» **Extract provided**:
Aide Sexually Assaults Patient: Hospital Liable for Negligence
Legal Eagle Eye Newsletter for the Nursing Profession
January 1999
Quick Summary: No background check was done. The aide had been fired from his last job for sexually abusing patients.
His application for this job did not list that prior employer. There was just a five-year time gap which this employer did not look into before hiring him. This employer did not perform a background check.
This employer must pay damages for negligence to the patient the aide sexually assaulted.
COURT OF APPEALS OF ARKANSAS, 1998.
The Court of Appeals of Arkansas recently upheld an $80,000 civil judgment against a hospital in favor of a female medical/surgical patient who was sexually assaulted by a male nurses aide.
The aide went to her room without authorization and told the patient he was there to bathe her. He lifted her gown, washed only her genital area and then left her lying in a wet bed. The aide was later convicted of criminal charges of first-degree sexual abuse because of this incident.
The courts award of monetary damages was compensation for extreme psychological trauma, anxiety, distress and depression suffered by the patient.
The hospital did not investigate a five-year gap in his employment background, which in fact was when he was working at a facility from which he was fired for sexual abuse of patients. The hospital did no background check.

» **Material provided**:
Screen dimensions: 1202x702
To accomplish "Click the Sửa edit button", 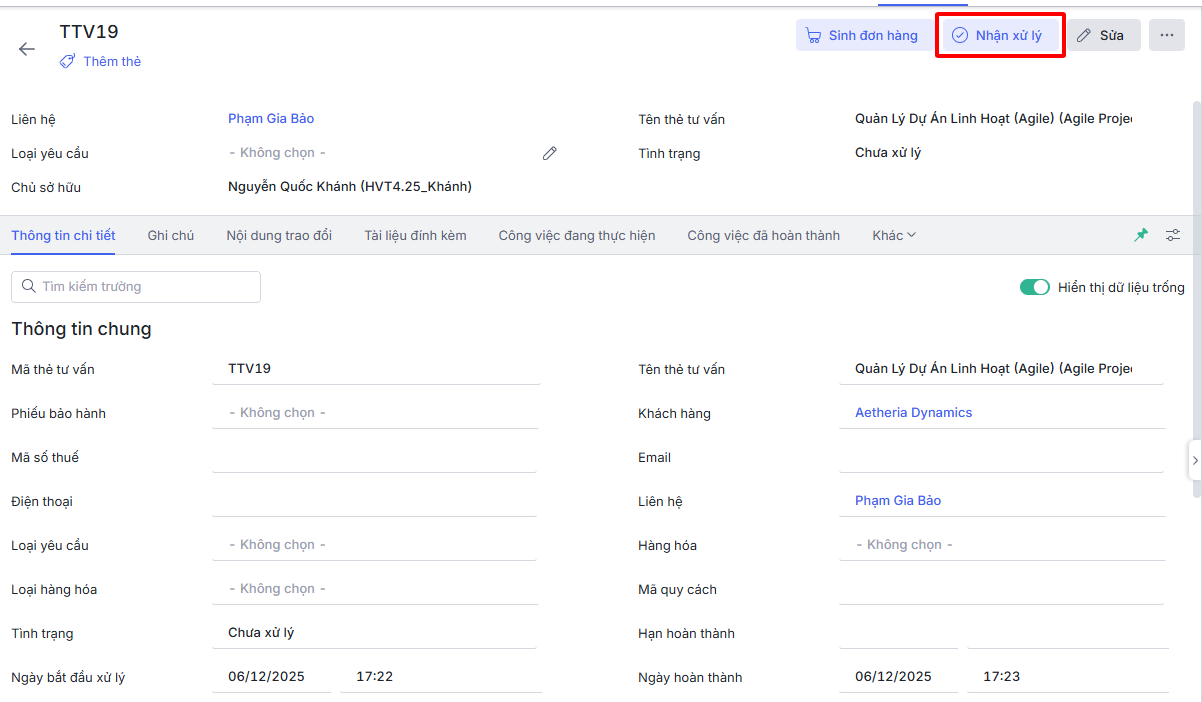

» **Assigned task A**:
Write out the newsletter article from "His application for" to "of this incident.".
» **Assigned task B**:
Which harms suffered by the patient does the newsletter article say the monetary damages compensated? Name each one.
» **Assigned task C**:
According to the newsletter article, what criminal charges was the aide convicted of because of the incident?

» **Result A**:
His application for this job did not list that prior employer. There was just a five-year time gap which this employer did not look into before hiring him. This employer did not perform a background check.
This employer must pay damages for negligence to the patient the aide sexually assaulted.
COURT OF APPEALS OF ARKANSAS, 1998.
The Court of Appeals of Arkansas recently upheld an $80,000 civil judgment against a hospital in favor of a female medical/surgical patient who was sexually assaulted by a male nurses aide.
The aide went to her room without authorization and told the patient he was there to bathe her. He lifted her gown, washed only her genital area and then left her lying in a wet bed. The aide was later convicted of criminal charges of first-degree sexual abuse because of this incident.

» **Result B**:
- Extreme psychological trauma
- Anxiety
- Distress
- Depression

» **Result C**:
He was convicted of first-degree sexual abuse.